It is interesting to note that those who adopt the position that baptism isn’t required also teach that one can casually and nonchalantly decide to wander in and get baptized whenever you want to, any time after you accept Christ – even days, weeks, months, and years later! I’m paraphrasing their teaching again, but you understand the point. After all, since they teach that baptism is not required, there is, therefore, no rush or urgency about doing it. But be not deceived; there is not a single instance in Scripture that supports this position. In every single case, without exception, those who received and accepted the good news of the gospel in Scripture were immediately baptized! There are no exceptions.

Please do not be confused or deceived by those using strange logic. Adhere to the simple gospel message and its clear teaching about baptism: one is not born again until after one has: heard the gospel message, believed in Christ, repented of their sins, confessed Christ, and is baptized by immersion “for the forgiveness of your sins.” It is at baptism that you die (are buried) to your old self and are raised to life a new creature in Christ. It is also at baptism when you receive the gift of the Holy Spirit.

The bottom line (in truth) is: if you’ve just believed, repented, and confessed Christ, get baptized as soon as possible by immersion “for the forgiveness of your sins”! It’s just that simple. There’s no valid excuse not to be baptized or to keep putting it off. Scripture speaks very simply, explicitly, and plainly for itself regarding baptism.

Wayne Jackson also writes on the topic of baptism: [1]


It is a fundamental fact of Bible interpretation that those passages that are most crucial to one’s salvation are the easiest to understand. That is why Mark’s account of the “great commission” is so incredibly simple. One of the great mysteries of modern “Christendom” is why certain clergymen have so obscured this wonderful text [that of Mark 16:16]. …

The Conditions Mentioned

In Mark 16:16, two conditions of the divine plan of redemption are mentioned — belief and baptism. These are preliminary to the reception of salvation. Surely even the most amateur student can see that these items are but representative of the fuller complement of sacred requirements. There is, for example, no reference to repentance, though this change of disposition — which results in a reformation of life — clearly is requisite for redemption (Lk. 13:3,5; Acts 2:38; 17:30). Nor is the “good confession” included (cf. 1 Tim. 6:13), though it is combined with belief elsewhere (Rom. 10:9-10). It is common in the New Testament for a writer to emphasize occasionally certain conditions relating to salvation, without citing the entire catalog of requirements (cf. Jn. 3:16; Acts 17:30; 1 Pet. 3:21). How wonderful it would be if those who argue for “salvation by faith alone” could learn this simple principle. …

Sectarian Evasion

Due to the fact that some religionists are so saturated with the notion that salvation is by “faith alone” (a doctrine alien to the New Testament, and specifically repudiated therein — see Jas. 2:24), they resort to various interpretative contortions in an effort to evade the transparent instruction of this passage. Typical of this maneuver was prominent Baptist scholar, A.T. Robertson, who, in his massive Grammar of the Greek New Testament, asserted that sometimes grammar must yield to theology (389). [2] The practical meaning of that statement is this: Sometimes it becomes necessary to ignore what the text actually says, and in its place substitute one’s opinion! The fact is, the grammar is inspired; one’s personal theology is not!

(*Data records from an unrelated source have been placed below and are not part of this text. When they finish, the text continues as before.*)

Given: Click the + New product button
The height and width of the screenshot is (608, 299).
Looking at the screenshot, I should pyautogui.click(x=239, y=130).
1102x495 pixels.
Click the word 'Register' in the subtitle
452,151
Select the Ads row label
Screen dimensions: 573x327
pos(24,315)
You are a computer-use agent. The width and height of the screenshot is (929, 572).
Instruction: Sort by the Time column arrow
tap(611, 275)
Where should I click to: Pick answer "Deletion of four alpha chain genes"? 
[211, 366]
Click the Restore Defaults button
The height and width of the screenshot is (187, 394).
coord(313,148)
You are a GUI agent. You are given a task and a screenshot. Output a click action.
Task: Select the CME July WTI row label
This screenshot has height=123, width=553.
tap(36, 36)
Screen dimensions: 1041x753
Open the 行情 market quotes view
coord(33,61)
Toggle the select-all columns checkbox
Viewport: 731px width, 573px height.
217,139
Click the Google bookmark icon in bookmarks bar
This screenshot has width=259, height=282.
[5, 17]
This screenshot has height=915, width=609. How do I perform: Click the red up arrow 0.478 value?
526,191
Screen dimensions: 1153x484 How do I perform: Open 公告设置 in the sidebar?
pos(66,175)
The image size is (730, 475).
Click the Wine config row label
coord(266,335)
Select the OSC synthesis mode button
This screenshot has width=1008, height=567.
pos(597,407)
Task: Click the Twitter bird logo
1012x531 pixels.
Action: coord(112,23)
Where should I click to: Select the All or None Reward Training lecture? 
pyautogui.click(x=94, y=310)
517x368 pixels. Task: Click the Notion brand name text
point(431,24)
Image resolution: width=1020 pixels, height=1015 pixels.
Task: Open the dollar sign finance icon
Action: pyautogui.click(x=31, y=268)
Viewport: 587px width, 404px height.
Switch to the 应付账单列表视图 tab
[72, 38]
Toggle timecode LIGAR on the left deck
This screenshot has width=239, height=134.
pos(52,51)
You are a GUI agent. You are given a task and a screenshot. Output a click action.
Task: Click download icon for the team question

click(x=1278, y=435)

And so, relative to Mark 16:16, Robertson, in his Word Pictures, wrote: [3]

“The omission of baptized with ‘disbelieveth’ [16:16b] would seem to show that Jesus does not make baptism essential to salvation. Condemnation rests on disbelief, not on baptism” (1.405).

Quite frankly, that is pathetic. After introducing the person who “believes not,” why in the name of common sense would it be necessary for the Lord to list additional items of rebellion, in order to emphasize the unbeliever’s state of condemnation? Besides, elsewhere in the divine record Jesus did warn of the consequences of rejecting baptism. Such rejection, according to Luke’s record, is the reflection of an attitude that repudiates the very “counsel of God” (see Lk. 7:29-30).

And further: [4]

Is Baptism a Work of Merit?

The truth is, most denominational folks have little difficulty in acknowledging that both faith and repentance are requirements for the remission of sins, even though they are classified as works in the Scriptures. The real point of contention is baptism. Sectarians feel that if it were conceded that baptism is essential to salvation, this would be equivalent to arguing that forgiveness is earned. Baptism, it is charged, is a work of human merit. Under this assumption, it is thus (by many sincere people) excluded as a requirement for salvation. But this reasoning is fallacious.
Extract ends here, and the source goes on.